Антология гуманной педагогики | страница 80
V. «Так вот, – говорит он, – те философы, чье учение я принимаю, полагают, что живое существо с самого момента своего рождения (а именно отсюда следует начинать) ладит само с собой, заботится о самосохранении[144], лелеет свое состояние и все, что способствует его сохранению и, с другой стороны, препятствует уничтожению и всему тому, что, как представляется, несет ему гибель. То, что дело обстоит именно так, они доказывают тем, что младенцы, еще не испытав, что такое наслаждение или страдание, стремятся к тому, что поддерживает их состояние, и отвергают противоположное, чего бы не происходило, если бы они не любили свое состояние и не страшились бы гибели. Ведь если бы они не ощущали самих себя и не любили бы себя в силу этого, они не стремились бы ни к чему. Отсюда мы должны понять, что начало выводится из любви к самому себе[145].

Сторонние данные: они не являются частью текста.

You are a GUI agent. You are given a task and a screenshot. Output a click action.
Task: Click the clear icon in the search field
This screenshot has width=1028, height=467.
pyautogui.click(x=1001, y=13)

19. «Может быть, все это говорится слишком сухо, но ведь это как бы азбука природы, для которой пышность речи едва ли уместна, и я не собираюсь прибегать к ней». <…> «Согласен с тобой, – отвечаю я, – однако же мне представляется прекрасным все, что сказано ясно о достойном предмете. Стремиться говорить пышно о подобного рода вещах – это мальчишество, умение же ясно и стройно излагать их отличает ученого и умного человека»[146].
XL 38. «Кто из тех, кто воспитан[147] и взращен в достойной семье, как положено человеку благородному, не оскорбится от самого постыдного, даже если ему этот поступок не принесет никакого вреда? Кто станет равнодушно взирать на того, чья жизнь, как ему известно, грязна и порочна? Кто не испытывет отвращения к скупым, пустым, несерьезным, ничтожным людям? <…> Об этом можно говорить бесконечно, но в том нет никакой необходимости. Ибо нет ничего менее спорного, чем то, что достойное желанно само по себе и равным образом постыдное само по себе отвратительно».
XII. 40. «Ну, – говорю я, – ты, Катон, и мастер рассуждать словами прекрасными и способными разъяснить то, что ты хочешь! Так что мне представляется, что ты можешь научить философию рассуждать по-латыни и дать ей как бы права гражданства. А ведь она до сих пор казалась в Риме чужестранкой и не удостаивала своим присутствием наши беседы, и все это, главным образом, из-за какой-то удивительной утонченности как самого предмета, так и слов, его выражающих».
XV. «Я понимаю, что это может показаться удивительным, но если сказанное выше во всяком случае бесспорно и истинно, а последнее вытекает из него и согласно с ним, то, поэтому не должно возникнуть сомнения и в его истинности. Но хотя [стоики] и утверждают, что ни добродетели, ни пороки не возрастают, они все же полагают, что и то и другое каким-то образом распространяется и как бы расширяет область своего применения.